> STATED TASK: Write out the part of the data that starts at the line containing "The image size is (600, 490)." and ends at the line containing "pyautogui.click(x=787, y=65)", with "Screen dimensions" swapped for "Display resolution" and nothing else altered. Leave out the pictures.

> SUPPLIED DATA:
-----
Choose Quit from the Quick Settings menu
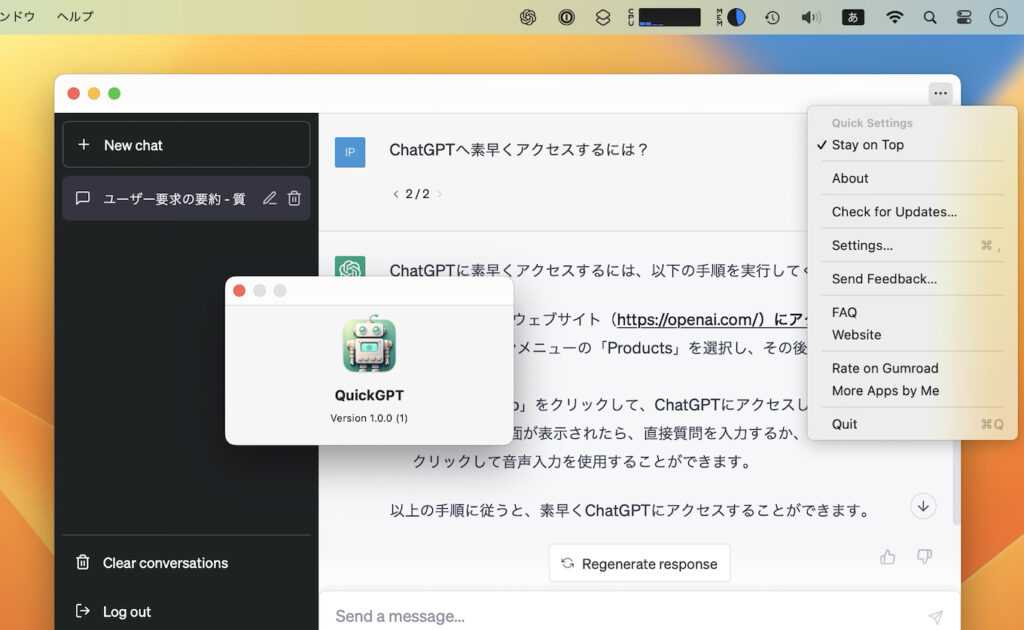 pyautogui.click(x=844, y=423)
-----
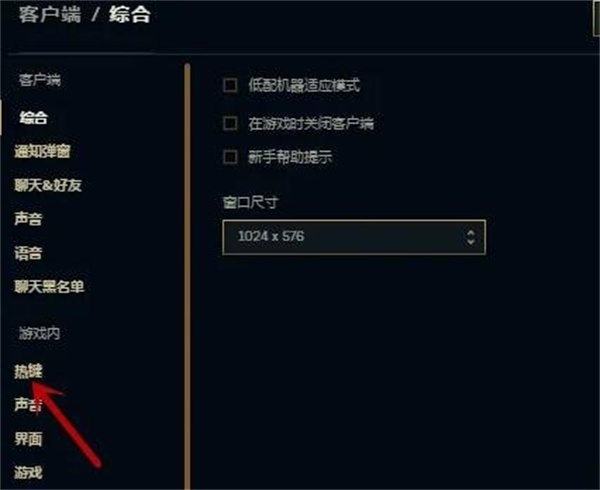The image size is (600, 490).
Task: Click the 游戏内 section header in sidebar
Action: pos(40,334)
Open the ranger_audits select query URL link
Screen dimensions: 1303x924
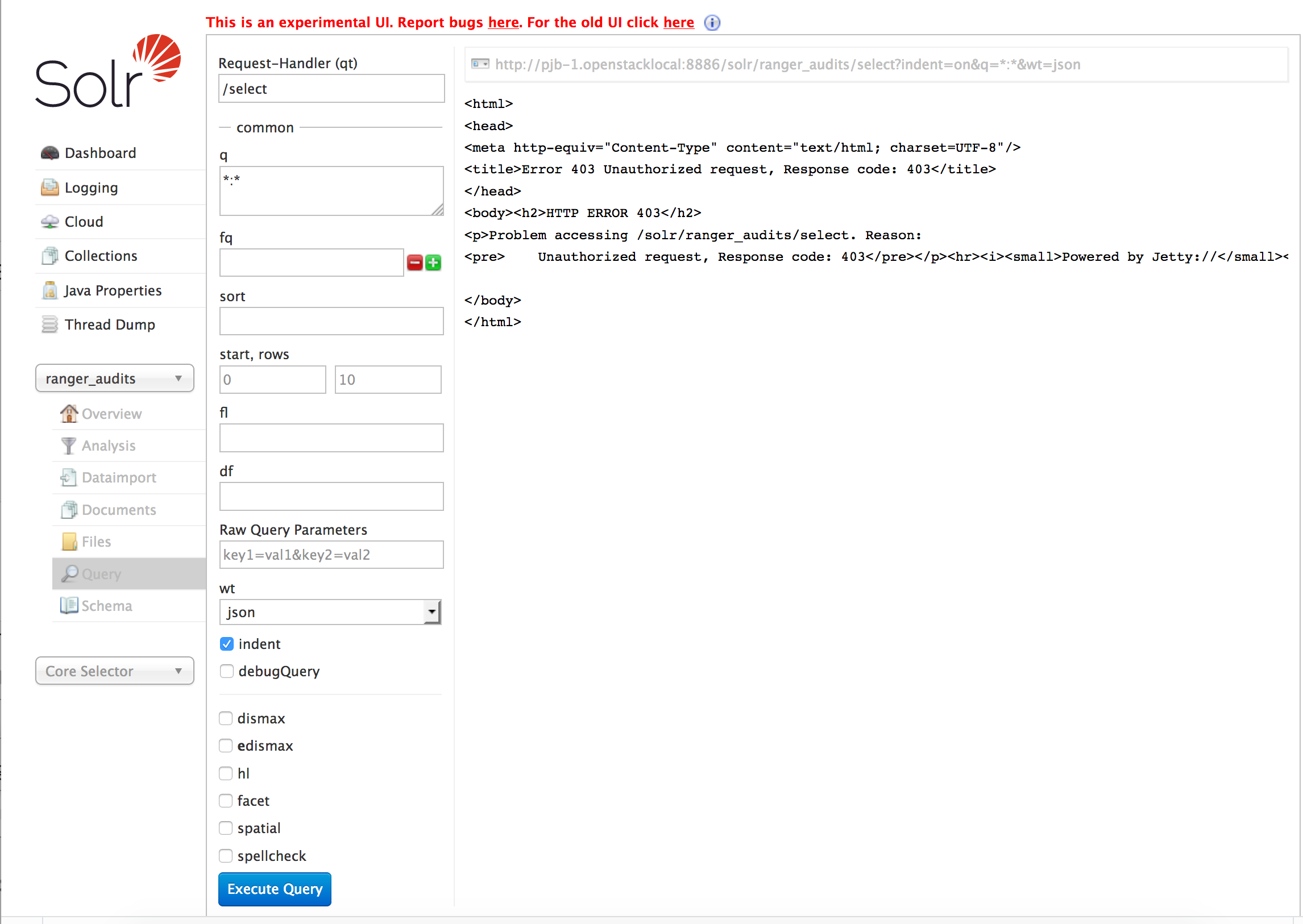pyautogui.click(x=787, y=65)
-----
> WORKED ANSWER:
The image size is (600, 490).
Task: Click the 游戏内 section header in sidebar
Action: pos(40,334)
Open the ranger_audits select query URL link
Display resolution: 1303x924
pyautogui.click(x=787, y=65)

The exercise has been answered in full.